[Task to carry out] Could the whole of the data below be written out verbatim?

[Records from a collection]
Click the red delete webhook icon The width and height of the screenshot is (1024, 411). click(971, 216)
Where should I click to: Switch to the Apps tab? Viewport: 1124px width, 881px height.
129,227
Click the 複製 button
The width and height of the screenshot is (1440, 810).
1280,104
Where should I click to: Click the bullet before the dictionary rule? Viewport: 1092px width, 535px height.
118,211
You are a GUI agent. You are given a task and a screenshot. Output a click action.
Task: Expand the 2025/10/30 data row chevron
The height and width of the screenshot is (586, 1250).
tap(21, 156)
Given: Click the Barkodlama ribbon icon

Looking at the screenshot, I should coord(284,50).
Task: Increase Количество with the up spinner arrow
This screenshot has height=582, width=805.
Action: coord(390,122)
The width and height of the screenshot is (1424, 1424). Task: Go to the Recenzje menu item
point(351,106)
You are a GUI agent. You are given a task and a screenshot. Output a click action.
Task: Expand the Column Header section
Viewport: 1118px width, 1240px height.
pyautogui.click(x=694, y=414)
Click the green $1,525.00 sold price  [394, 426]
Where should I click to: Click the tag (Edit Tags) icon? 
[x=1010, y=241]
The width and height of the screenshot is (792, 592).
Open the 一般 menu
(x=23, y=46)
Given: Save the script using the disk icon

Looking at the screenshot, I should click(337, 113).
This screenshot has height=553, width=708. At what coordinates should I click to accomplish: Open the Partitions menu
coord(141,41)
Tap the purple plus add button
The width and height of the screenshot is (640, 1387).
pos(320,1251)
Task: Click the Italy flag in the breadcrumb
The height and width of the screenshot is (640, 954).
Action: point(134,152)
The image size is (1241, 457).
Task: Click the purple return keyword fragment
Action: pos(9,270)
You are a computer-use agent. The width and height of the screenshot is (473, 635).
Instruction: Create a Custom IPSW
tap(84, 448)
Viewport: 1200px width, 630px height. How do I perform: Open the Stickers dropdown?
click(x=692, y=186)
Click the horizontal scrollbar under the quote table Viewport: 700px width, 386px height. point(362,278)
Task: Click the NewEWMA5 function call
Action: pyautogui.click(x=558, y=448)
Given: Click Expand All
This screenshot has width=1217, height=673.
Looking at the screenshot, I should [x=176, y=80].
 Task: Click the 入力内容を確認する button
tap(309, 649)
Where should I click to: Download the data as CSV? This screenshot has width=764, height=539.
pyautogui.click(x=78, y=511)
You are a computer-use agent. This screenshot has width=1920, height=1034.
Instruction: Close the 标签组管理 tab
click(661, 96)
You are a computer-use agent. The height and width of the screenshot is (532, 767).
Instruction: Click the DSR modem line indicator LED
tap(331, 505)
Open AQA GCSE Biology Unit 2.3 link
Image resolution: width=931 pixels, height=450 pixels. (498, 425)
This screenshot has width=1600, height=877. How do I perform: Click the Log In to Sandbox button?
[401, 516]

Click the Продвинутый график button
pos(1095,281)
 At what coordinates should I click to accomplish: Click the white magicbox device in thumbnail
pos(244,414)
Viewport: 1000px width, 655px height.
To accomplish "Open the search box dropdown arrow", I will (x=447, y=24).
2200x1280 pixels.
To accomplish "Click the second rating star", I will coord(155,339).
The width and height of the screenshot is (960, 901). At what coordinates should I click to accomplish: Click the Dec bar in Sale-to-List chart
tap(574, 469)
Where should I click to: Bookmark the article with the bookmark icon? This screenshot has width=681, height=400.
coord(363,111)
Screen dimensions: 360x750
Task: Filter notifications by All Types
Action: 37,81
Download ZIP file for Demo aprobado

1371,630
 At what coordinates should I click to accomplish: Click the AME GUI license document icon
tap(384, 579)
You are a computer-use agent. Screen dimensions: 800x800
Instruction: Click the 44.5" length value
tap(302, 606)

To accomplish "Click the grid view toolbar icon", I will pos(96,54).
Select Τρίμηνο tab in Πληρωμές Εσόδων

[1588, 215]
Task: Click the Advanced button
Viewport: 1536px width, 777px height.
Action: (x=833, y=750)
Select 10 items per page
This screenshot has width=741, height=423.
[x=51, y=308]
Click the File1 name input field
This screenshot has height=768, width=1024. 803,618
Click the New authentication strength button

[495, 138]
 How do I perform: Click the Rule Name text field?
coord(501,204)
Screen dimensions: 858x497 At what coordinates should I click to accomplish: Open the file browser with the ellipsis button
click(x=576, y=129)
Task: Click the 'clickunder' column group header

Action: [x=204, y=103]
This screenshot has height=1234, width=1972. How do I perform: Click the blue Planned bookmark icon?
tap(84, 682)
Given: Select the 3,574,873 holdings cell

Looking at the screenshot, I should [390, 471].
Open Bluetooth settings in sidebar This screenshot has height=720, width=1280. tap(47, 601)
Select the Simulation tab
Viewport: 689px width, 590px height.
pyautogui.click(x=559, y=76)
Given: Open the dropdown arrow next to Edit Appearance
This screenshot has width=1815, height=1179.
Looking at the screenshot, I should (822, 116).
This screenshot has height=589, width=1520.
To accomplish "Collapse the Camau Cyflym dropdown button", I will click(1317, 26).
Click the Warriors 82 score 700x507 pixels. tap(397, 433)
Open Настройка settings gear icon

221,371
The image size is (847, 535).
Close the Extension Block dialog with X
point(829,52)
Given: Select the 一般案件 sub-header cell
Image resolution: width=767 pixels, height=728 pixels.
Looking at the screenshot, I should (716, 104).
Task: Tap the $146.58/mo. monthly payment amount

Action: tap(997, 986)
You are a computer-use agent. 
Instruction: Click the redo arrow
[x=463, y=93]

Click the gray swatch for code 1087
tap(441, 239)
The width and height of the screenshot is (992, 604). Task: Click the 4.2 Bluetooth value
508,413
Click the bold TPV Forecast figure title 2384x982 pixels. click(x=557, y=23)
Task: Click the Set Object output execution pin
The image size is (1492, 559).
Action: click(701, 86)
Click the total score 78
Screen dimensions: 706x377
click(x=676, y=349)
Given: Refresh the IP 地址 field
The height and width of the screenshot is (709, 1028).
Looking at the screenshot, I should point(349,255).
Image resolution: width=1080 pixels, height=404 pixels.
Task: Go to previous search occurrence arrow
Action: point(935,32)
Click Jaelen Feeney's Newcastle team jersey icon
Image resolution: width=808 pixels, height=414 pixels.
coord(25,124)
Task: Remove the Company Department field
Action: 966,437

[Exercise result]
Click the red delete webhook icon The width and height of the screenshot is (1024, 411). click(971, 216)
Where should I click to: Switch to the Apps tab? Viewport: 1124px width, 881px height.
129,227
Click the 複製 button
The width and height of the screenshot is (1440, 810).
1280,104
Where should I click to: Click the bullet before the dictionary rule? Viewport: 1092px width, 535px height.
118,211
You are a GUI agent. You are given a task and a screenshot. Output a click action.
Task: Expand the 2025/10/30 data row chevron
The height and width of the screenshot is (586, 1250).
tap(21, 156)
Given: Click the Barkodlama ribbon icon

Looking at the screenshot, I should coord(284,50).
Task: Increase Количество with the up spinner arrow
This screenshot has height=582, width=805.
Action: coord(390,122)
The width and height of the screenshot is (1424, 1424). Task: Go to the Recenzje menu item
point(351,106)
You are a GUI agent. You are given a task and a screenshot. Output a click action.
Task: Expand the Column Header section
Viewport: 1118px width, 1240px height.
pyautogui.click(x=694, y=414)
Click the green $1,525.00 sold price  [394, 426]
Where should I click to: Click the tag (Edit Tags) icon? 
[x=1010, y=241]
The width and height of the screenshot is (792, 592).
Open the 一般 menu
(x=23, y=46)
Given: Save the script using the disk icon

Looking at the screenshot, I should click(337, 113).
This screenshot has height=553, width=708. At what coordinates should I click to accomplish: Open the Partitions menu
coord(141,41)
Tap the purple plus add button
The width and height of the screenshot is (640, 1387).
pos(320,1251)
Task: Click the Italy flag in the breadcrumb
The height and width of the screenshot is (640, 954).
Action: point(134,152)
The image size is (1241, 457).
Task: Click the purple return keyword fragment
Action: pos(9,270)
You are a computer-use agent. The width and height of the screenshot is (473, 635).
Instruction: Create a Custom IPSW
tap(84, 448)
Viewport: 1200px width, 630px height. How do I perform: Open the Stickers dropdown?
click(x=692, y=186)
Click the horizontal scrollbar under the quote table Viewport: 700px width, 386px height. point(362,278)
Task: Click the NewEWMA5 function call
Action: pyautogui.click(x=558, y=448)
Given: Click Expand All
This screenshot has width=1217, height=673.
Looking at the screenshot, I should [x=176, y=80].
 Task: Click the 入力内容を確認する button
tap(309, 649)
Where should I click to: Download the data as CSV? This screenshot has width=764, height=539.
pyautogui.click(x=78, y=511)
You are a computer-use agent. This screenshot has width=1920, height=1034.
Instruction: Close the 标签组管理 tab
click(661, 96)
You are a computer-use agent. The height and width of the screenshot is (532, 767).
Instruction: Click the DSR modem line indicator LED
tap(331, 505)
Open AQA GCSE Biology Unit 2.3 link
Image resolution: width=931 pixels, height=450 pixels. (498, 425)
This screenshot has width=1600, height=877. How do I perform: Click the Log In to Sandbox button?
[401, 516]

Click the Продвинутый график button
pos(1095,281)
 At what coordinates should I click to accomplish: Click the white magicbox device in thumbnail
pos(244,414)
Viewport: 1000px width, 655px height.
To accomplish "Open the search box dropdown arrow", I will (x=447, y=24).
2200x1280 pixels.
To accomplish "Click the second rating star", I will coord(155,339).
The width and height of the screenshot is (960, 901). At what coordinates should I click to accomplish: Click the Dec bar in Sale-to-List chart
tap(574, 469)
Where should I click to: Bookmark the article with the bookmark icon? This screenshot has width=681, height=400.
coord(363,111)
Screen dimensions: 360x750
Task: Filter notifications by All Types
Action: 37,81
Download ZIP file for Demo aprobado

1371,630
 At what coordinates should I click to accomplish: Click the AME GUI license document icon
tap(384, 579)
You are a computer-use agent. Screen dimensions: 800x800
Instruction: Click the 44.5" length value
tap(302, 606)

To accomplish "Click the grid view toolbar icon", I will pos(96,54).
Select Τρίμηνο tab in Πληρωμές Εσόδων

[1588, 215]
Task: Click the Advanced button
Viewport: 1536px width, 777px height.
Action: (x=833, y=750)
Select 10 items per page
This screenshot has width=741, height=423.
[x=51, y=308]
Click the File1 name input field
This screenshot has height=768, width=1024. 803,618
Click the New authentication strength button

[495, 138]
 How do I perform: Click the Rule Name text field?
coord(501,204)
Screen dimensions: 858x497 At what coordinates should I click to accomplish: Open the file browser with the ellipsis button
click(x=576, y=129)
Task: Click the 'clickunder' column group header

Action: [x=204, y=103]
This screenshot has height=1234, width=1972. How do I perform: Click the blue Planned bookmark icon?
tap(84, 682)
Given: Select the 3,574,873 holdings cell

Looking at the screenshot, I should [390, 471].
Open Bluetooth settings in sidebar This screenshot has height=720, width=1280. tap(47, 601)
Select the Simulation tab
Viewport: 689px width, 590px height.
pyautogui.click(x=559, y=76)
Given: Open the dropdown arrow next to Edit Appearance
This screenshot has width=1815, height=1179.
Looking at the screenshot, I should (822, 116).
This screenshot has height=589, width=1520.
To accomplish "Collapse the Camau Cyflym dropdown button", I will click(1317, 26).
Click the Warriors 82 score 700x507 pixels. tap(397, 433)
Open Настройка settings gear icon

221,371
The image size is (847, 535).
Close the Extension Block dialog with X
point(829,52)
Given: Select the 一般案件 sub-header cell
Image resolution: width=767 pixels, height=728 pixels.
Looking at the screenshot, I should (716, 104).
Task: Tap the $146.58/mo. monthly payment amount

Action: tap(997, 986)
You are a computer-use agent. 
Instruction: Click the redo arrow
[x=463, y=93]

Click the gray swatch for code 1087
tap(441, 239)
The width and height of the screenshot is (992, 604). Task: Click the 4.2 Bluetooth value
508,413
Click the bold TPV Forecast figure title 2384x982 pixels. click(x=557, y=23)
Task: Click the Set Object output execution pin
The image size is (1492, 559).
Action: click(701, 86)
Click the total score 78
Screen dimensions: 706x377
click(x=676, y=349)
Given: Refresh the IP 地址 field
The height and width of the screenshot is (709, 1028).
Looking at the screenshot, I should point(349,255).
Image resolution: width=1080 pixels, height=404 pixels.
Task: Go to previous search occurrence arrow
Action: point(935,32)
Click Jaelen Feeney's Newcastle team jersey icon
Image resolution: width=808 pixels, height=414 pixels.
coord(25,124)
Task: Remove the Company Department field
Action: 966,437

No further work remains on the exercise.